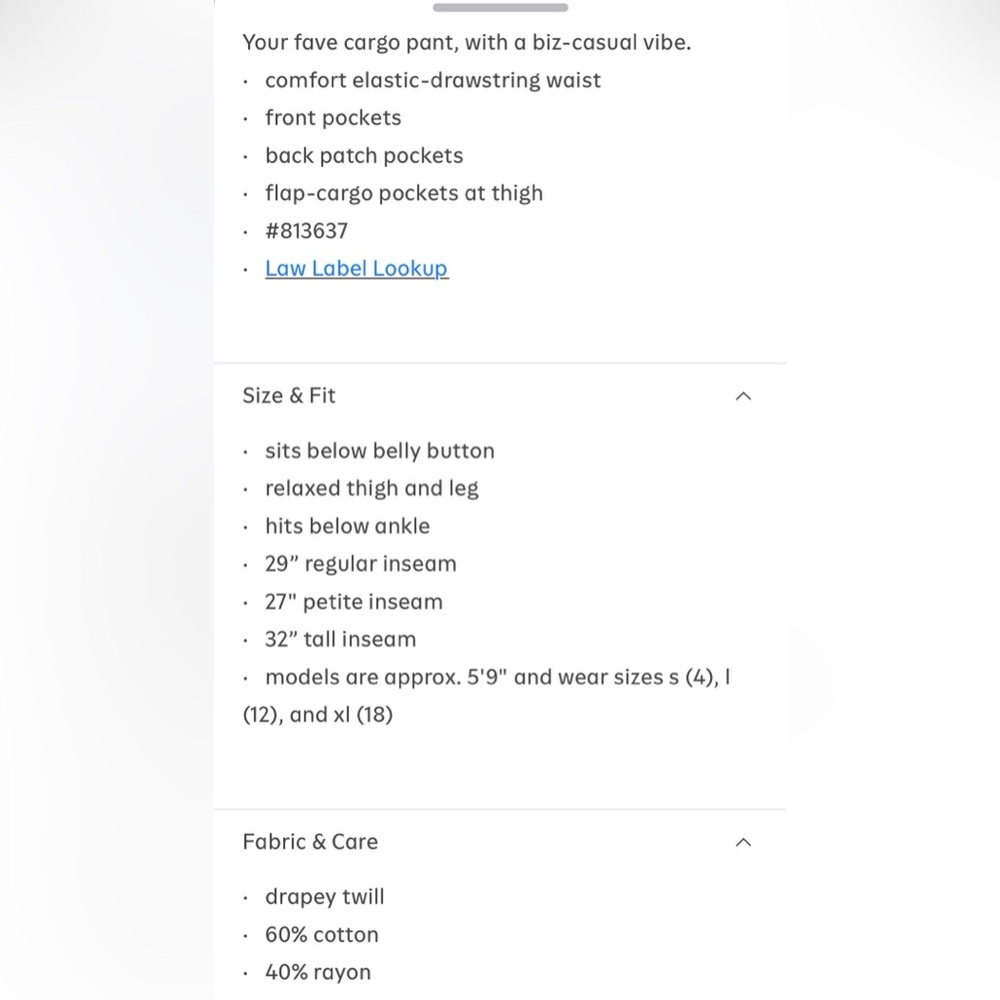Viewport: 1000px width, 1000px height.
Task: Click the Size & Fit section header
Action: click(500, 396)
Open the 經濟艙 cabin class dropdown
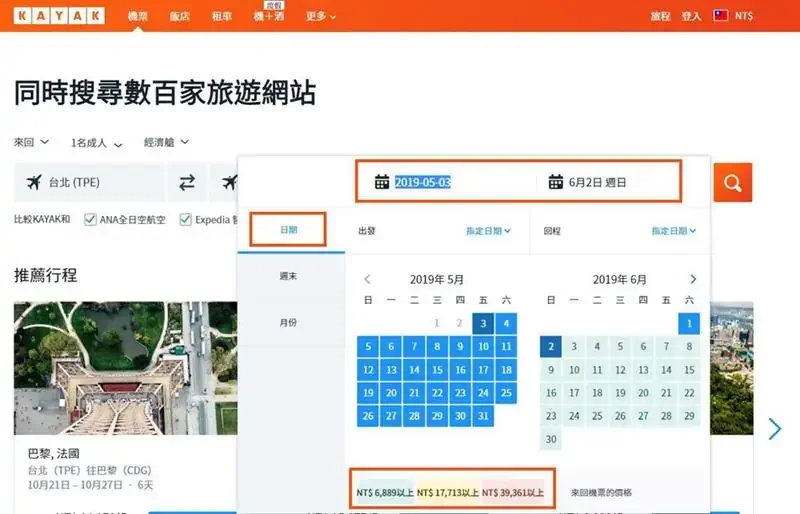 click(166, 143)
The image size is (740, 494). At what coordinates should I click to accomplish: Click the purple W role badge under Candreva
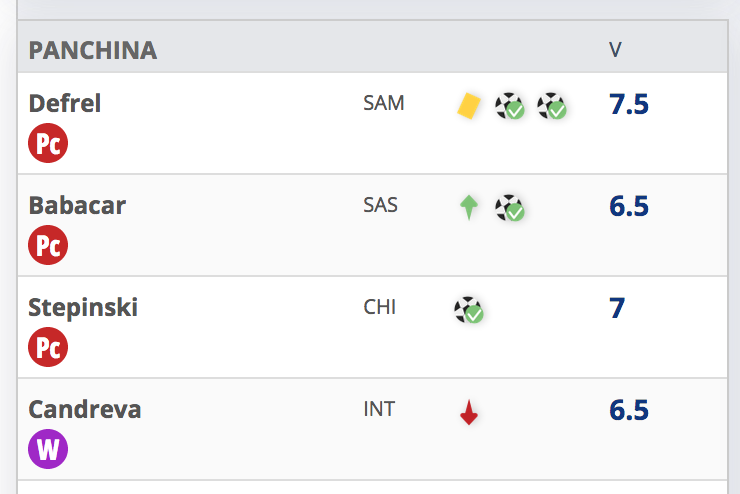click(x=48, y=449)

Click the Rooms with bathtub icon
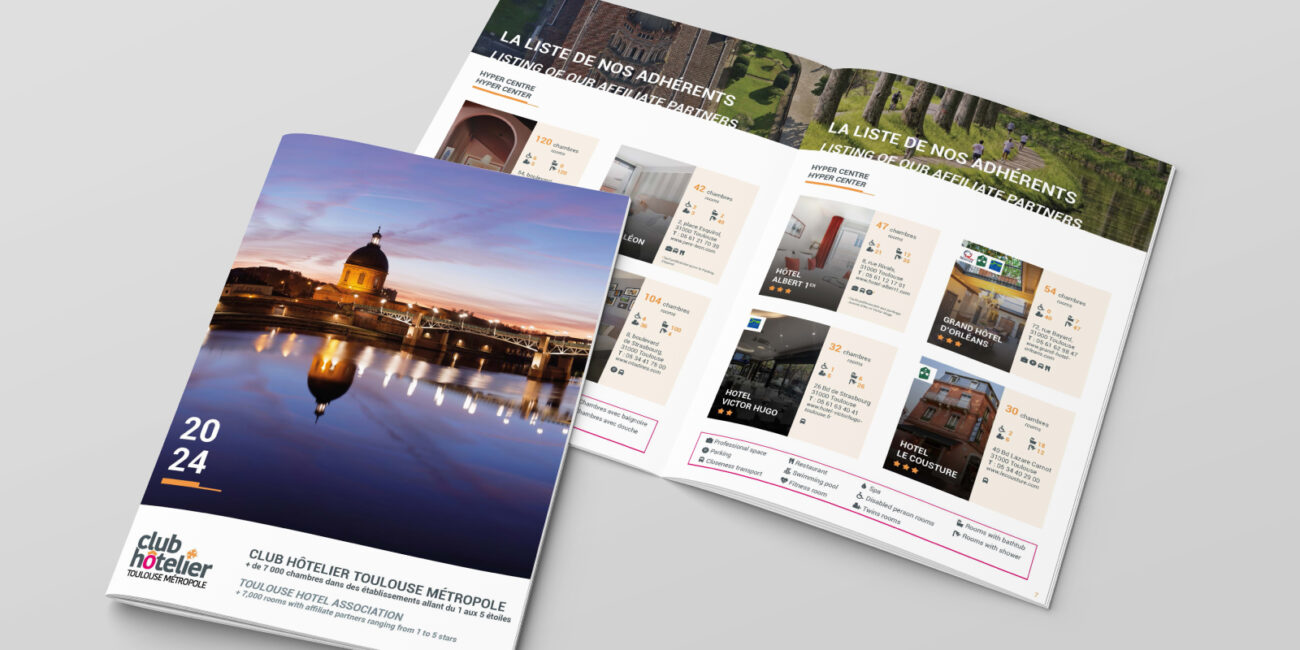pos(958,523)
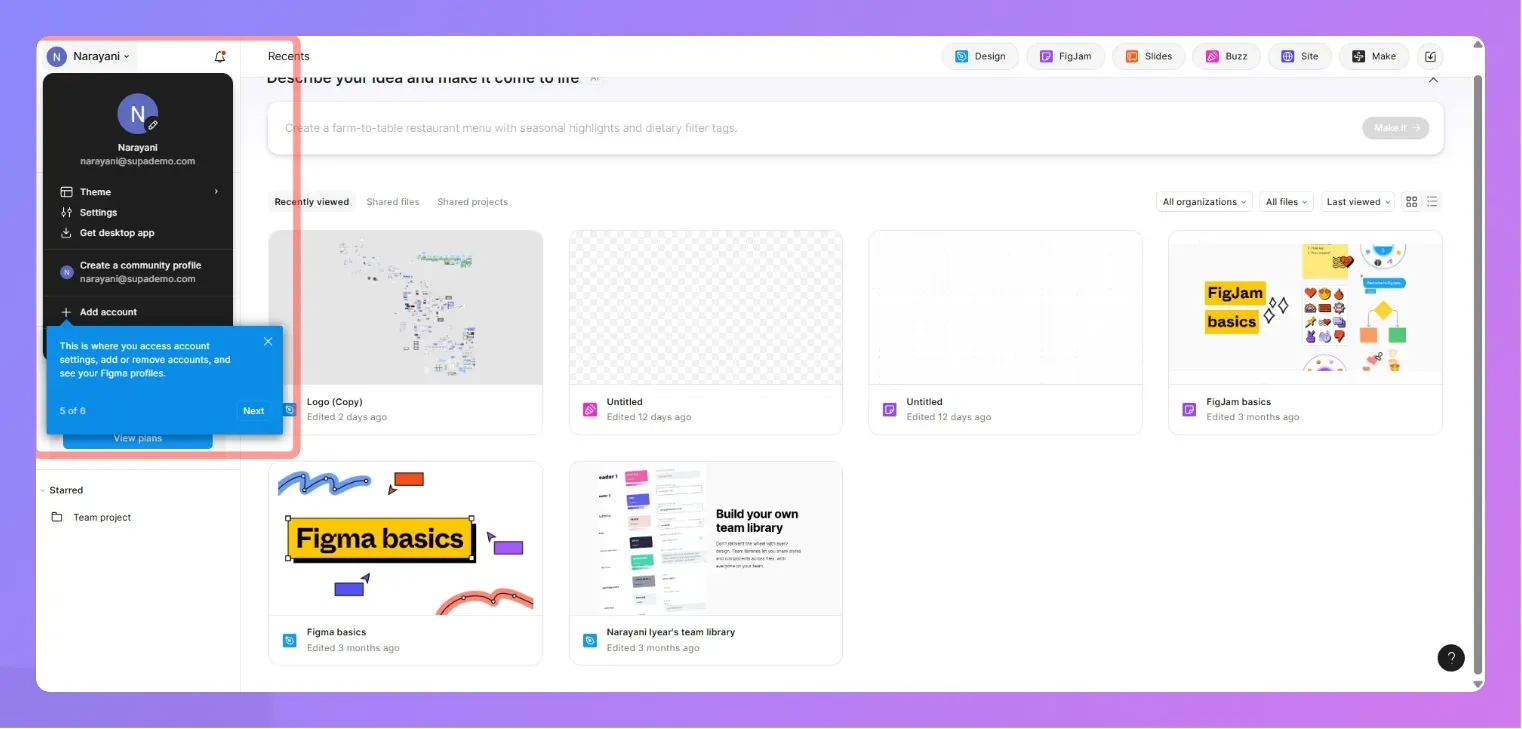Open Make from the top toolbar
Image resolution: width=1522 pixels, height=729 pixels.
coord(1373,56)
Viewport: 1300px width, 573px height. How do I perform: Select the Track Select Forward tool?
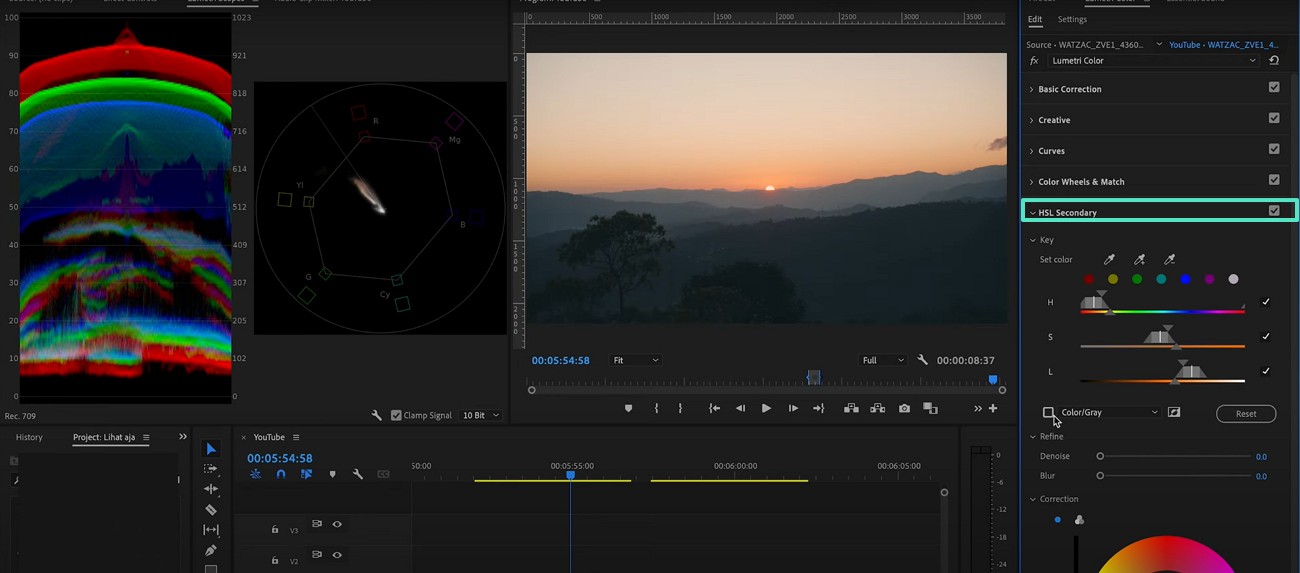point(211,469)
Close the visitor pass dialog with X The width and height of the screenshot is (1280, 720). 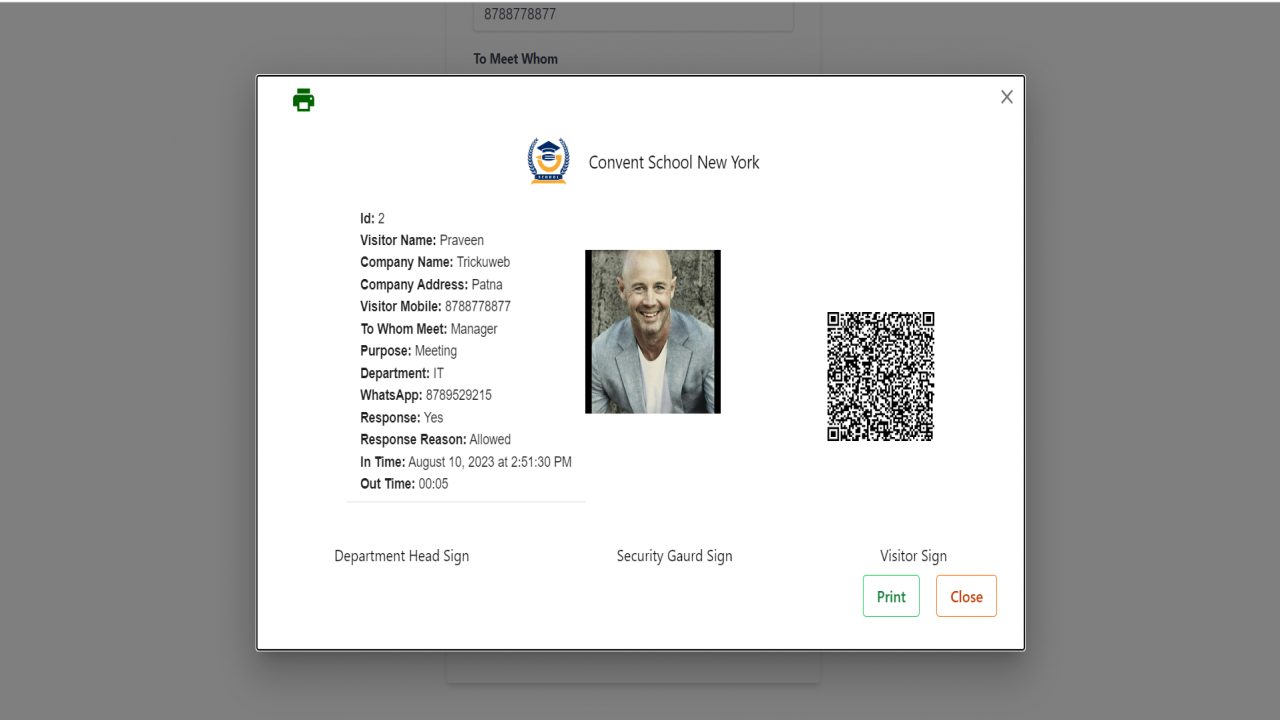click(1007, 97)
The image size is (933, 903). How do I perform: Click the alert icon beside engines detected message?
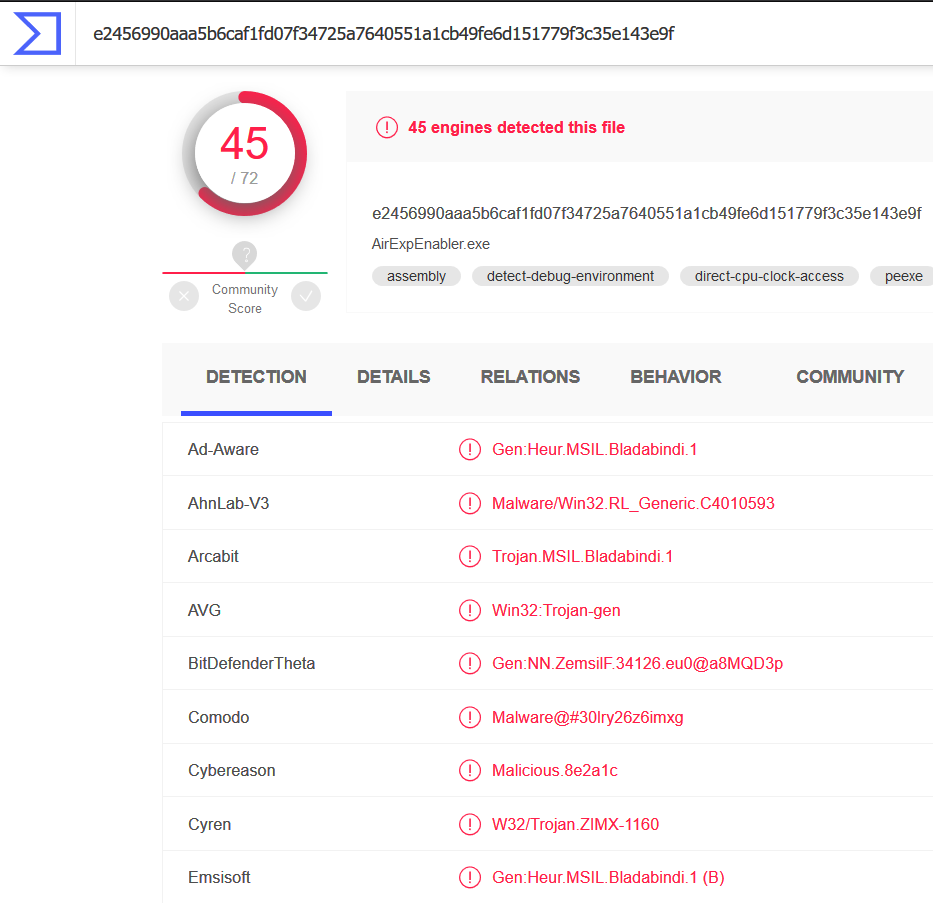coord(386,127)
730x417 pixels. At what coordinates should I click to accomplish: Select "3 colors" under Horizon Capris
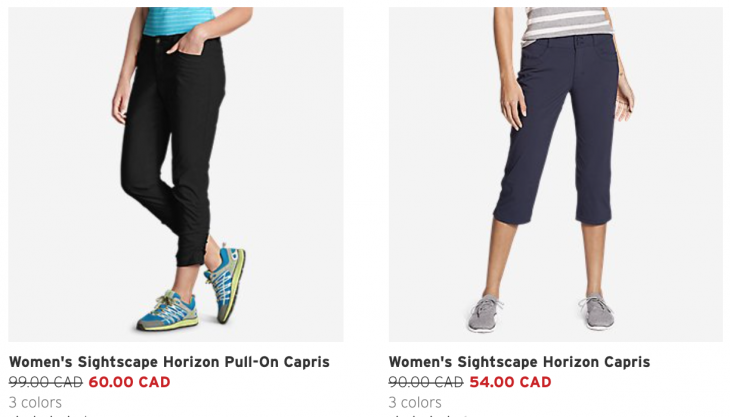(415, 402)
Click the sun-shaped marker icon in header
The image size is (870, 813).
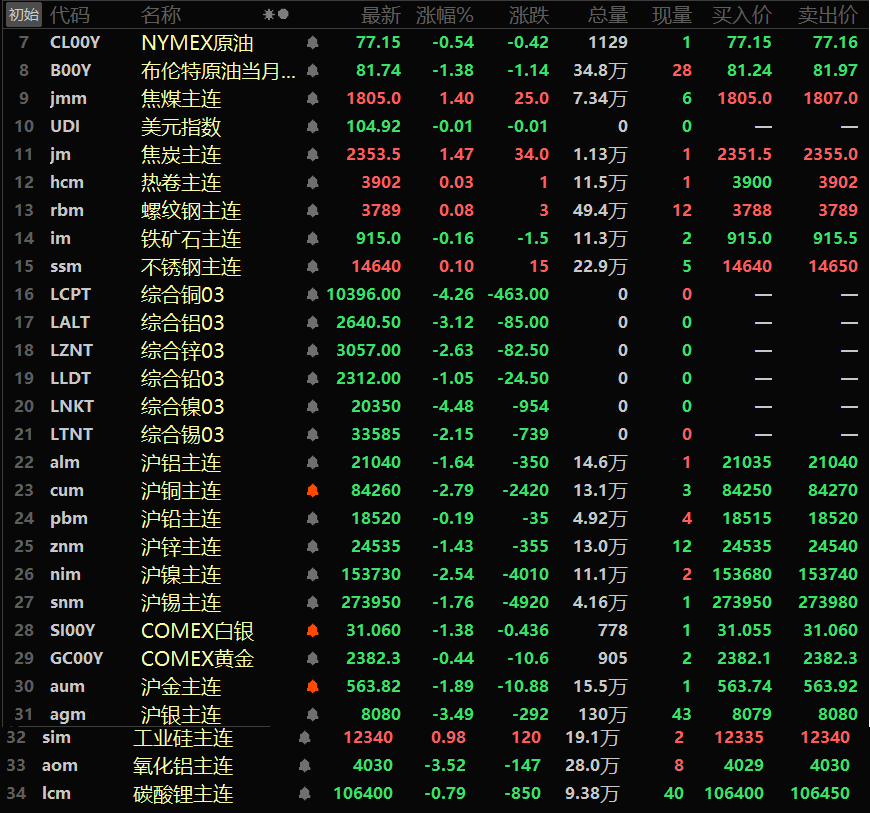[268, 15]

● ● ●

:: WHAT TO PRODUCE ::
An answer containing only the lines from the one holding "The image size is (933, 903)." through the close of the entries above, reproduced exactly and stripped of pictures, is expected.

:: ANSWER BOX ::
The image size is (933, 903). How do I perform: Click the alert icon beside engines detected message?
coord(386,127)
730x417 pixels. At what coordinates should I click to accomplish: Select "3 colors" under Horizon Capris
(415, 402)
Click the sun-shaped marker icon in header
The image size is (870, 813).
[268, 15]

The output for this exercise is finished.